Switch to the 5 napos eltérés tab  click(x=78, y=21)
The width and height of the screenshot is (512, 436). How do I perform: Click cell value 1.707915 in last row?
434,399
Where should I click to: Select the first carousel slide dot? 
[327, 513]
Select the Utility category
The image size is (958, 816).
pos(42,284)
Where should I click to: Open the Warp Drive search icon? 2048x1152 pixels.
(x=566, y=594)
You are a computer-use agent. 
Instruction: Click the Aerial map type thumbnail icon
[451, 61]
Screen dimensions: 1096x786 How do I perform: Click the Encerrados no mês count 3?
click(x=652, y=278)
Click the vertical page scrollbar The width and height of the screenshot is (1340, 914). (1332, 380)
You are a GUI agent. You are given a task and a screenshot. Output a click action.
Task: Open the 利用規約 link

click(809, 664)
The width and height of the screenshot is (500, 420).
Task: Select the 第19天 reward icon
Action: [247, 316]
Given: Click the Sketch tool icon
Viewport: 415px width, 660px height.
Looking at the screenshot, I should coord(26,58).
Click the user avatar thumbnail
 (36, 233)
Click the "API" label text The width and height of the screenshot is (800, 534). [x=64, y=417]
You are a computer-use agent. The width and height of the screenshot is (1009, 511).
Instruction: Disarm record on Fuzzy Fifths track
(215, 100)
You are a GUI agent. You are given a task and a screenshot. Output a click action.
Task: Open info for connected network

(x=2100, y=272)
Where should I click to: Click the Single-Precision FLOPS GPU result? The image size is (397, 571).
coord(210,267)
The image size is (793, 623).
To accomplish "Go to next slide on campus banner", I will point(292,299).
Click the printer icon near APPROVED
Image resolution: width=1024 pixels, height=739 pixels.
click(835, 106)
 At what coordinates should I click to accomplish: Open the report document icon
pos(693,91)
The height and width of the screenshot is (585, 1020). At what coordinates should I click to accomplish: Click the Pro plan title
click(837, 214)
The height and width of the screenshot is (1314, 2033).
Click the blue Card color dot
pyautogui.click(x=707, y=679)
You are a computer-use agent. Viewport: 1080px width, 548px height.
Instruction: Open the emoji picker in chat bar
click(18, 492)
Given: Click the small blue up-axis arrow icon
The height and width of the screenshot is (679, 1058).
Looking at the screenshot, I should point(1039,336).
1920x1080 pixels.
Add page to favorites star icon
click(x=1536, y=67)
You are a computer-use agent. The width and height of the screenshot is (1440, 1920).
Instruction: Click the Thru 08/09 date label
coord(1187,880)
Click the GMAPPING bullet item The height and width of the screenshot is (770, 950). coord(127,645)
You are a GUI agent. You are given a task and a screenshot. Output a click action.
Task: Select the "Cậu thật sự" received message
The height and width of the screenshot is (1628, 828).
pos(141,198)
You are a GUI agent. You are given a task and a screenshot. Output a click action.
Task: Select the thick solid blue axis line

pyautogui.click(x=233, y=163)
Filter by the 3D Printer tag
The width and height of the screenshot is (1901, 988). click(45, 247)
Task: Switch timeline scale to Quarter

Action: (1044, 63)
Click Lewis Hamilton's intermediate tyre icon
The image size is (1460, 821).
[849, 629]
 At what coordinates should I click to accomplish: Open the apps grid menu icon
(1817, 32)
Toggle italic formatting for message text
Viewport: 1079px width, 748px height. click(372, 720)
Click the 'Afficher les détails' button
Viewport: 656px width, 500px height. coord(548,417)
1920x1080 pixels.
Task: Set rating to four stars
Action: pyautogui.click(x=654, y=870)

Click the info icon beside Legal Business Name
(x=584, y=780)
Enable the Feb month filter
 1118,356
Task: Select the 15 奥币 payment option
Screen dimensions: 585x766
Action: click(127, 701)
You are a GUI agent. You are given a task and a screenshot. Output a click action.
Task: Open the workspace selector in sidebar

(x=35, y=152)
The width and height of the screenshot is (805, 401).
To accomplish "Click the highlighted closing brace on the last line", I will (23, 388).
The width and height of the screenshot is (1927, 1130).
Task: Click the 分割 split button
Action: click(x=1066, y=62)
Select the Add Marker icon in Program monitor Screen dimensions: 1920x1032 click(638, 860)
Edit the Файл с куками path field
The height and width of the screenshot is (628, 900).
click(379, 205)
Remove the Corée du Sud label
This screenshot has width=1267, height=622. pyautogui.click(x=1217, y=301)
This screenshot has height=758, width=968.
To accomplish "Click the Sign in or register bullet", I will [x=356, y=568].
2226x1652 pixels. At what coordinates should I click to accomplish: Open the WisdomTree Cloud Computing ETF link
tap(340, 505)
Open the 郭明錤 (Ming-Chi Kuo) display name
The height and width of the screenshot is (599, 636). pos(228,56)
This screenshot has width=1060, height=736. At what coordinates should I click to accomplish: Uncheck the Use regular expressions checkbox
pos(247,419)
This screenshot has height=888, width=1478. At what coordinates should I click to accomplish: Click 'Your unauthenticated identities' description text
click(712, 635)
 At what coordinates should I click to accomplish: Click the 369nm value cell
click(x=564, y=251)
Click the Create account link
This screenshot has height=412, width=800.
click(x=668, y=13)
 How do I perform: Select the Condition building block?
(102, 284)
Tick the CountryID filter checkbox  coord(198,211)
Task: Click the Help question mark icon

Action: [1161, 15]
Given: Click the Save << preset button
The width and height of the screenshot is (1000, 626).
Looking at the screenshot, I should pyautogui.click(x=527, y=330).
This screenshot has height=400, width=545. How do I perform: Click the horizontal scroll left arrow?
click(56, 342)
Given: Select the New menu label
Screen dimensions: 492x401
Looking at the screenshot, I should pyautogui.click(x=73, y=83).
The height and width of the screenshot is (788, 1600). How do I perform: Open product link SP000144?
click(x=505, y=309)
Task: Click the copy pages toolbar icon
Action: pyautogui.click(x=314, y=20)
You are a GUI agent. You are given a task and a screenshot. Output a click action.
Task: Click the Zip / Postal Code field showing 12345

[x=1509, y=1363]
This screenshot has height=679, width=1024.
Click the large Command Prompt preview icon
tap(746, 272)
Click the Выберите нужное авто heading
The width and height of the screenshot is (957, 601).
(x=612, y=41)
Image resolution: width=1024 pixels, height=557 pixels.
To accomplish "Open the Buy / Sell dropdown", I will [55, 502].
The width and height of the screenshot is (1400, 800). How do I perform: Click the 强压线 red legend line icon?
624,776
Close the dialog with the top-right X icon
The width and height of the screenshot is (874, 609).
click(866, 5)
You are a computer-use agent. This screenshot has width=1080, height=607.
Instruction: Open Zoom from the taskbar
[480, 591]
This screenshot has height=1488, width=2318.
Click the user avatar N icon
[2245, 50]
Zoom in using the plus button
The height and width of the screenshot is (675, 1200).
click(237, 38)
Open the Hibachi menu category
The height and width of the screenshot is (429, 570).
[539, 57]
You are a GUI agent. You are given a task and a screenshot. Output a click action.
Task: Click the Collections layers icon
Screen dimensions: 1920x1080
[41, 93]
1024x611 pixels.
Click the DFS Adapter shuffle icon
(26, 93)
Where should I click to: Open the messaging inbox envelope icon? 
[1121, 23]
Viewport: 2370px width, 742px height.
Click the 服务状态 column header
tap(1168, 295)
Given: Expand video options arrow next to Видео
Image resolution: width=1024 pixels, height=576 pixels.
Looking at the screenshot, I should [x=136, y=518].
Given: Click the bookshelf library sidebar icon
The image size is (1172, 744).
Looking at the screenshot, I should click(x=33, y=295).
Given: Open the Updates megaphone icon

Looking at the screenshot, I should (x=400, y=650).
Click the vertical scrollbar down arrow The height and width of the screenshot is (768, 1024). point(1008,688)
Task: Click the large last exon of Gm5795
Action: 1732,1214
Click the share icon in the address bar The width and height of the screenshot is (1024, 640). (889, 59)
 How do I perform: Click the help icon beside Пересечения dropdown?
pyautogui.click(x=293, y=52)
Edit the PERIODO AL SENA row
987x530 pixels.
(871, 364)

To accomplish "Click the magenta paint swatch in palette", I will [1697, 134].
============================================================
* Given exercise
Retype the records above from the line that contains "369nm value cell" through the line that contains "[x=1509, y=1363]", keeping each line exactly as it stands.

* Complete response
 At what coordinates should I click to accomplish: Click the 369nm value cell
click(x=564, y=251)
Click the Create account link
This screenshot has height=412, width=800.
click(x=668, y=13)
 How do I perform: Select the Condition building block?
(102, 284)
Tick the CountryID filter checkbox  coord(198,211)
Task: Click the Help question mark icon

Action: [1161, 15]
Given: Click the Save << preset button
The width and height of the screenshot is (1000, 626).
Looking at the screenshot, I should pyautogui.click(x=527, y=330).
This screenshot has height=400, width=545. How do I perform: Click the horizontal scroll left arrow?
click(56, 342)
Given: Select the New menu label
Screen dimensions: 492x401
Looking at the screenshot, I should pyautogui.click(x=73, y=83).
The height and width of the screenshot is (788, 1600). How do I perform: Open product link SP000144?
click(x=505, y=309)
Task: Click the copy pages toolbar icon
Action: pyautogui.click(x=314, y=20)
You are a GUI agent. You are given a task and a screenshot. Output a click action.
Task: Click the Zip / Postal Code field showing 12345

[x=1509, y=1363]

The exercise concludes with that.